▶ [TÂCHES ET EXERCICES]
a) D'après le récit sur l'excursion des jeunes du camp de Balata, quel centre a organisé cette excursion ?
b) Poursuivez le récit sur l'excursion des jeunes du camp de Balata à partir de sa dernière phrase.
++++ EXTRAIT DE PAGE ++++
Les réfugiés sont retournés chez eux

par Julien Salingue

dimanche 22 juin 2008

Quand des jeunes du Camp de Balata se rendent sur les terres de leurs grands-parents

Le jeudi 19 juin, au Camp de réfugiés de Balata, près de Naplouse, une vingtaine d’adolescents sont revenus, ravis, d’une excursion de 3 jours dans les villes et villages desquels leurs grands-parents ont été expulsés en 1948. L’excursion était organisée par le Centre Culturel Jaffa, en lien avec 2 autres Centres, du Camp de Jénine et du Camp d’Aïda, près de Béthléem.

Ils sont 20, 10 garçons, 10 filles, et ne passent pas inaperçus lorsqu’ils pénètrent dans les locaux du Centre Culturel Jaffa, au Camp de réfugiés de Balata. Cris, pleurs, embrassades… Celles et ceux qui n’ont pas pu venir les harcèlent de questions : « Comment c’était ? » ; « Vous êtes allés où ? » ; « Vous avez vu la mer ? »… tandis que les volontaires du Centre essaient de convaincre la vingtaine de jeunes de se rendre dans la salle de réunion pour un rapide « debriefing » avec Tayseer Nasrallah, l’un des responsables du Jaffa Center.
++++ LIGNES DE DONNÉES ++++
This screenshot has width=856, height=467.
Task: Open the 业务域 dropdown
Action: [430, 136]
++++
++++ LIGNES DE DONNÉES ++++
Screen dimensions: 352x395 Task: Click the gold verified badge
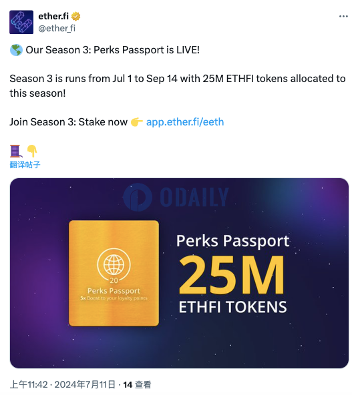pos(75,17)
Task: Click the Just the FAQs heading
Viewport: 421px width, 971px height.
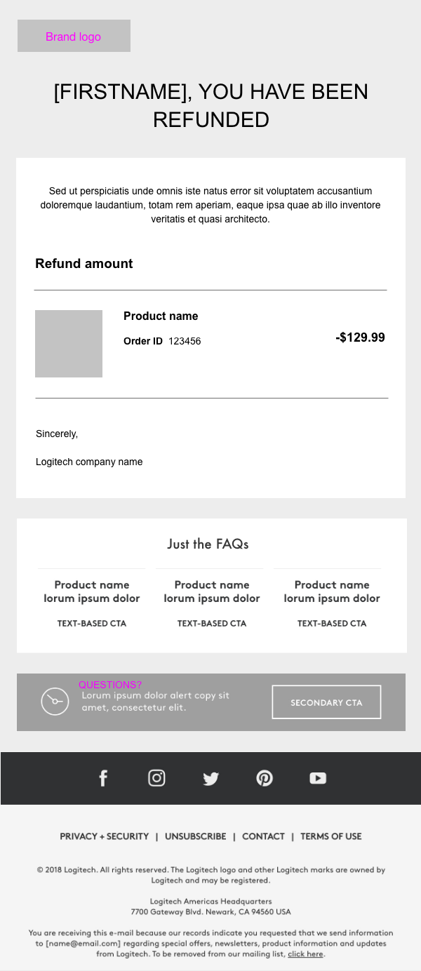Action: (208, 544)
++++
▶ [CORRIGÉ DE L'EXERCICE]
a) Le Centre Culturel Jaffa.

b)
Tout le monde s’installe et Tayseer prend la parole, rappelant, a posteriori, la philosophie de l’excursion : « Nous organisons ce type d’initiatives pour deux raisons : la première, c’est qu’elle vous a permis de sortir du Camp de réfugiés, de faire connaissance avec d’autres jeunes et de passer un bon moment. La seconde, c’est que vous avez pu voir et toucher la terre de laquelle vos familles ont été chassées, votre terre, et mettre des images sur des noms que vous entendez depuis que vous êtes enfants. Nous savons que vous êtes sûrement très fatigués et que vous avez envie de rejoindre vos familles. C’est probablement pour vous la première fois que vous êtes éloignés d’eux pendant 3 jours… Mais auparavant nous voudrions entendre quelques-uns d’entre vous, garçons et filles, afin de connaître un peu vos impressions ». 

Les adolescents sourient et opinent du chef. Plusieurs d’entre eux prennent ensuite la parole. « Nous avons passé des moments merveilleux même si dès le premier checkpoint, nous avons eu peur car les soldats ne voulaient pas laisser passer le bus… Le premier soir nous n’avons presque pas dormi et le lendemain nous étions tous réveillés à 5 heures du matin car nous voulions aller voir nos villages » explique Sanaa. « C’est beau là-bas… Nous avons même été au bord de la mer, sur la plage. Mais les adultes nous ont demandé de ne pas nous éloigner car ils ne voulaient pas qu’on ait des problèmes », ajoute Ahmad. « Car même si c’est notre terre, les Israéliens disent que ce n’est pas chez nous ».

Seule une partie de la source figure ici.